At 01:18 AM 6/26/2010 +0900, Stephen J. Turnbull wrote:
It seems to me what is wanted here is something like Perl's taint mechanism, for *both* kinds of strings. Am I missing something?
You could certainly view it as a kind of tainting. The part where the type would be bytes-based is indeed somewhat incidental to the actual use case -- it's just that if you already have the bytes, and all you want to do is tag them (e.g. the WSGI headers case), the extra encoding step seems pointless. A string coercion protocol (that would be used by .join(), .format(), __contains__, __mod__, etc.) would allow you to do whatever sort of tainted-string or tainted-bytes implementations one might wish to have. I suppose that tainting user inputs (as in Perl) would be just as useful of an application of the same coercion protocol. Actually, I have another use case for this custom string coercion, which is that I once wrote a string subclass whose purpose was to track the original file and line number of some text.
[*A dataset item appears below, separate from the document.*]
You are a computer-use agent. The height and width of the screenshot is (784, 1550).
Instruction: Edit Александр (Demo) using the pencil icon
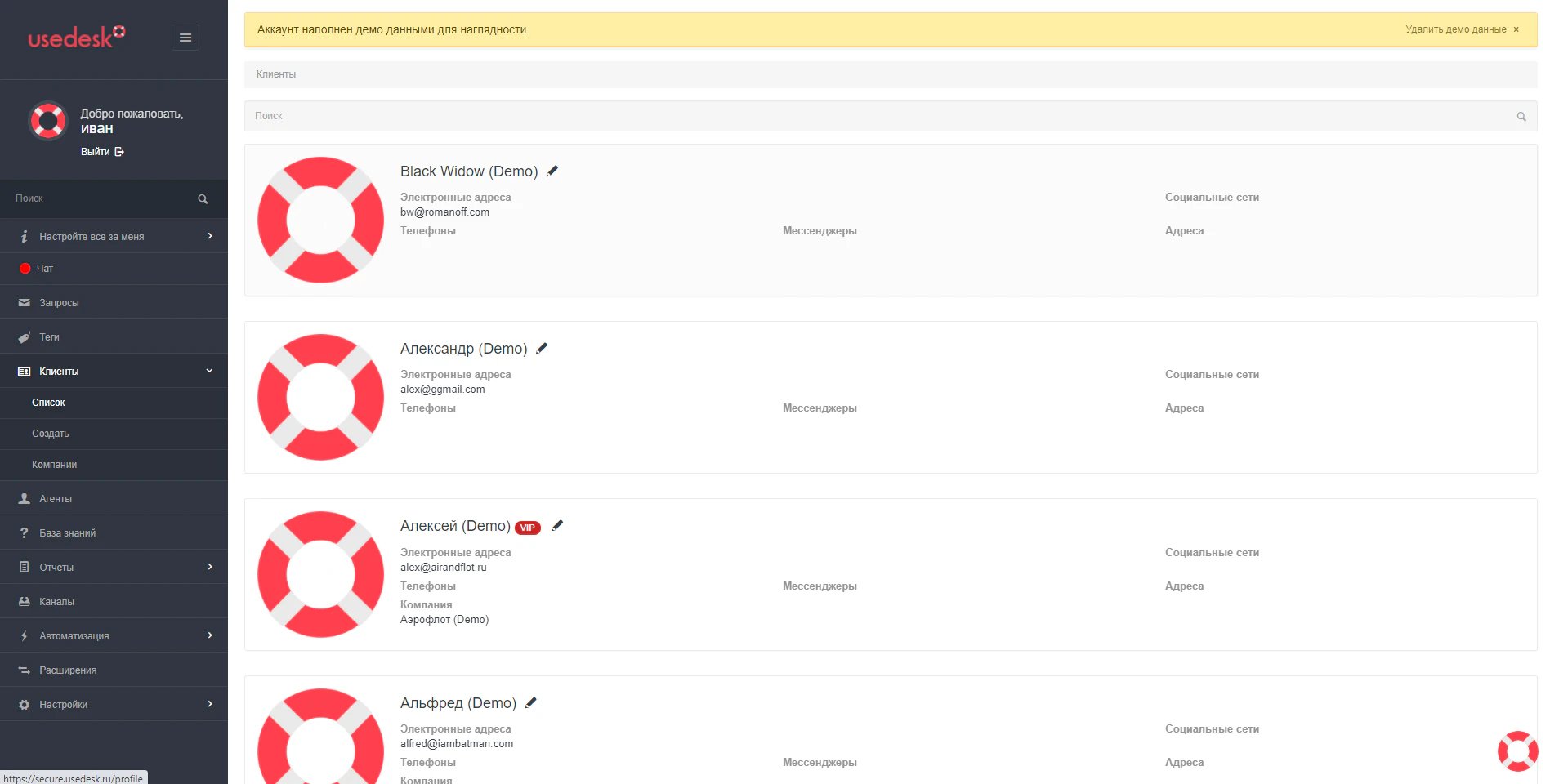[542, 348]
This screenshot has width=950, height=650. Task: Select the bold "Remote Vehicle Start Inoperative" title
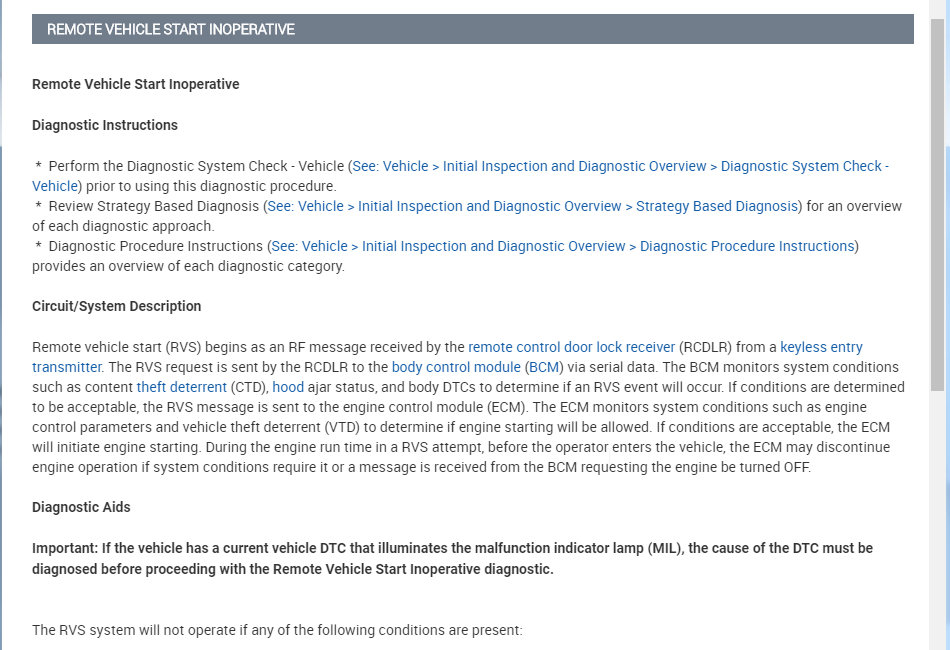pos(136,84)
Even though only my code was manipulating the strings, it was very difficult to get the tainting to work correctly without extreme care as to the string methods used. (For example, I had to use string addition rather than %-formatting.)
But with your architecture, it seems to me that you actually don't want polymorphic functions in the stdlib. You want the stdlib functions to be bytes-oriented if and only if they are reliable. (This is what I was saying to Guido elsewhere.)
I'm not sure I follow you. What I want is for the stdlib to create stringlike objects of a type determined by the types of the inputs -- where the logic for deciding this coercion can be controlled by the input objects' types, rather than putting this in the hands of the stdlib function. And of course, this applies to non-stdlib functions, too -- anything that simply manipulates user-defined string classes, should allow the user-defined classes to determine the coercion of the result.
BTW, this was a little unclear to me:
[Collisions will] be with other *unicode* strings. Ones coming from other code, and literals embedded in the stdlib.
What about the literals in the stdlib? Are you saying they contain invalid code points for your known output encoding? Or are you saying that with non-polymorphic unicode stdlib, you get lots of false positives when combining with your validated bytes?
No, I mean that the current string coercion rules cause everything to be converted to unicode, thereby discarding the tainting information, so to speak. This applies equally to other tainting use cases, and other uses for custom stringlike objects.